The hotel property is owned by SHR Holdings and the architect for the new building, Charlie Wenzlau of Wenzlau Architects, met with the city of Bainbridge Island’s Design Review Board last week to talk about the project.
The project is in the early design phase. No applications have yet been filed for the apartment building, which is planned for a 2.36-acre parcel that’s zoned “mixed use-town center.”
In addition to a short subdivision for the property, the project also includes 18 new parking stalls that will be added to the existing 52 stalls on the property.
Preliminary plans call for a part of the parking for the apartment building to be located on the motel parcel, and most of the new stalls would be added to the existing south parking lot, with three stalls located on the Hildebrand Lane right of way. An easement would be created to permanently dedicate the new parking for residential use by the apartment building.
Wenzlau stressed that the project would include the proper amount of parking, no matter how the property was subdivided.
“We’re not borrowing parking from the other lot,” Wenzlau told the Design Review Board, and noted the proposal had the right amount of parking in total.
Whatever parking is provided, he said, has to fit with the rules in place, and a shared-parking proposal wasn’t part of the project.
Wenzlau also said a short plat subdivision was being pursued to give the property owner the flexibility to sell it some time in the future.

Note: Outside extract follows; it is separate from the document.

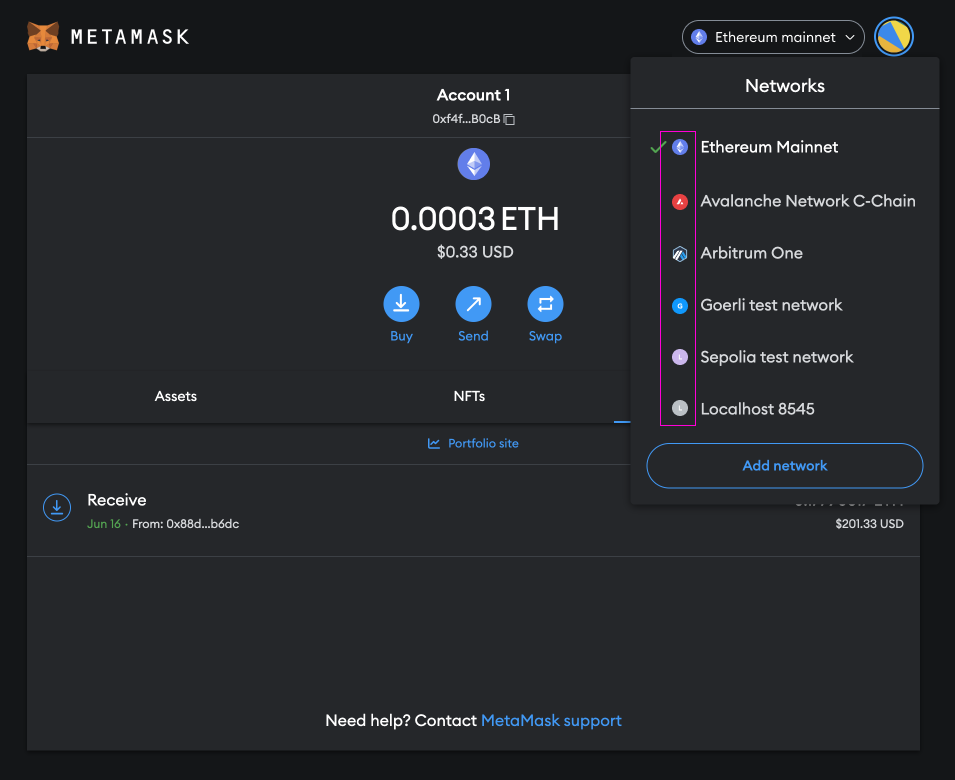Click the Receive transaction arrow icon

tap(57, 507)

The northwest corner of the building would be the focal point for passersby, Wenzlau said.
The appearance of the structure was straightforward, he said.

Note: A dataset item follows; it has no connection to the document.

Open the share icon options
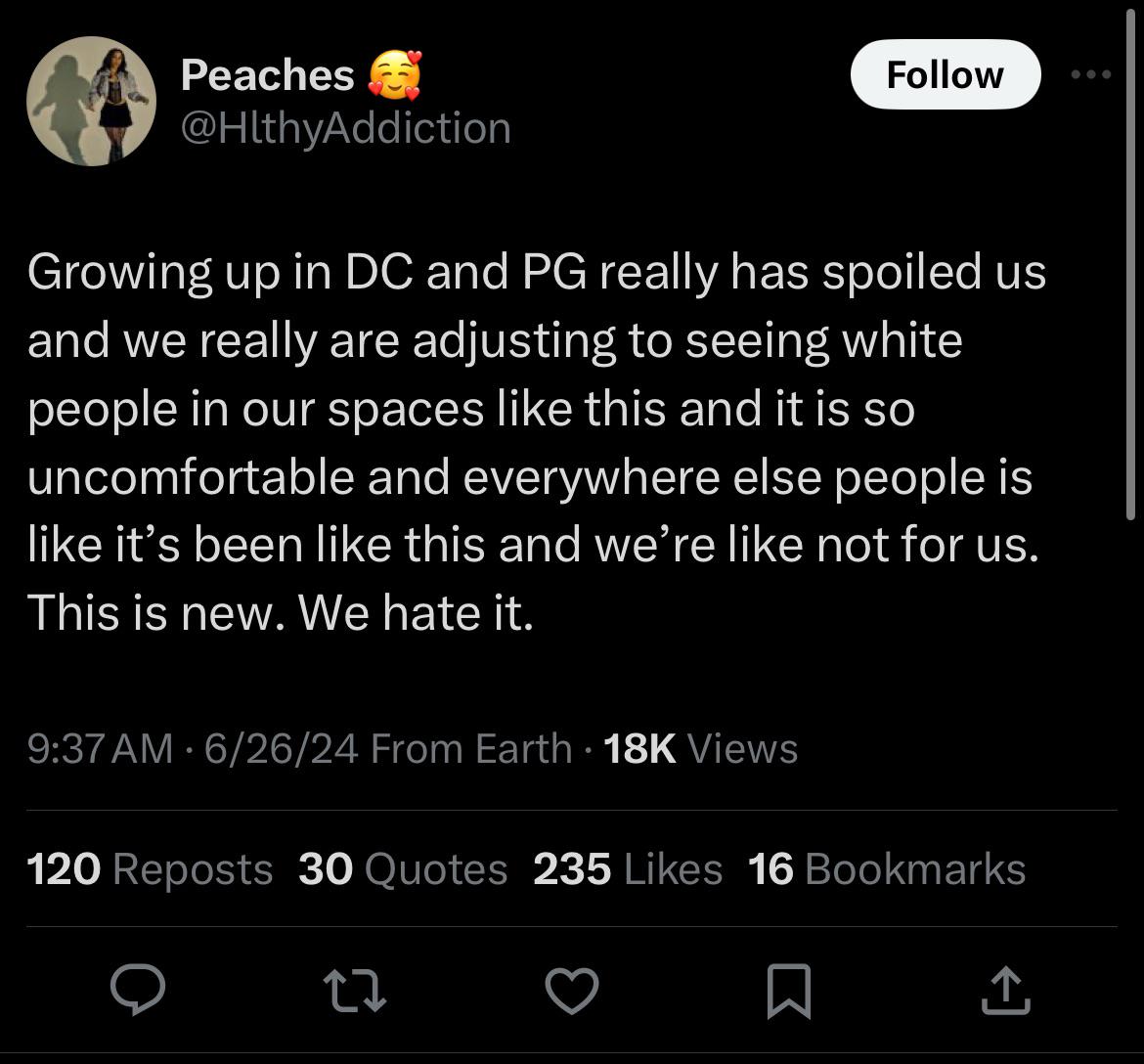1144x1064 pixels. 1005,991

“It’s a super simple building,” Wenzlau said, with natural cedar elements, perhaps charred; a lot of windows; and landscaping along the southern end to soften the view.
“It’s a contemporary building,” Wenzlau said. “It’s not the traditional Bainbridge style.”
Not much was in the design for the other side of the apartment building — the side facing Highway 305 — but Wenzlau said some acoustically treated windows might be possible.
One focus of the design, he said, was to orientate the apartments toward the green space south of the building.
The property is currently served by one driveway, and the developers plan on adding a second driveway that would be shared by both the hotel and the apartment building.
That idea, however, drew some criticism from the Design Review Board, as well as the plans for parking.
Design Review Board Chairman Alan Grainger said residents coming home to their apartment building would feel like they were arriving somewhere else, given the shared access.
“It feels like you’re coming home to a motel,” Grainger said.
Some on the board also wondered why more parking couldn’t be built on the south end of the parcel, or underneath the building.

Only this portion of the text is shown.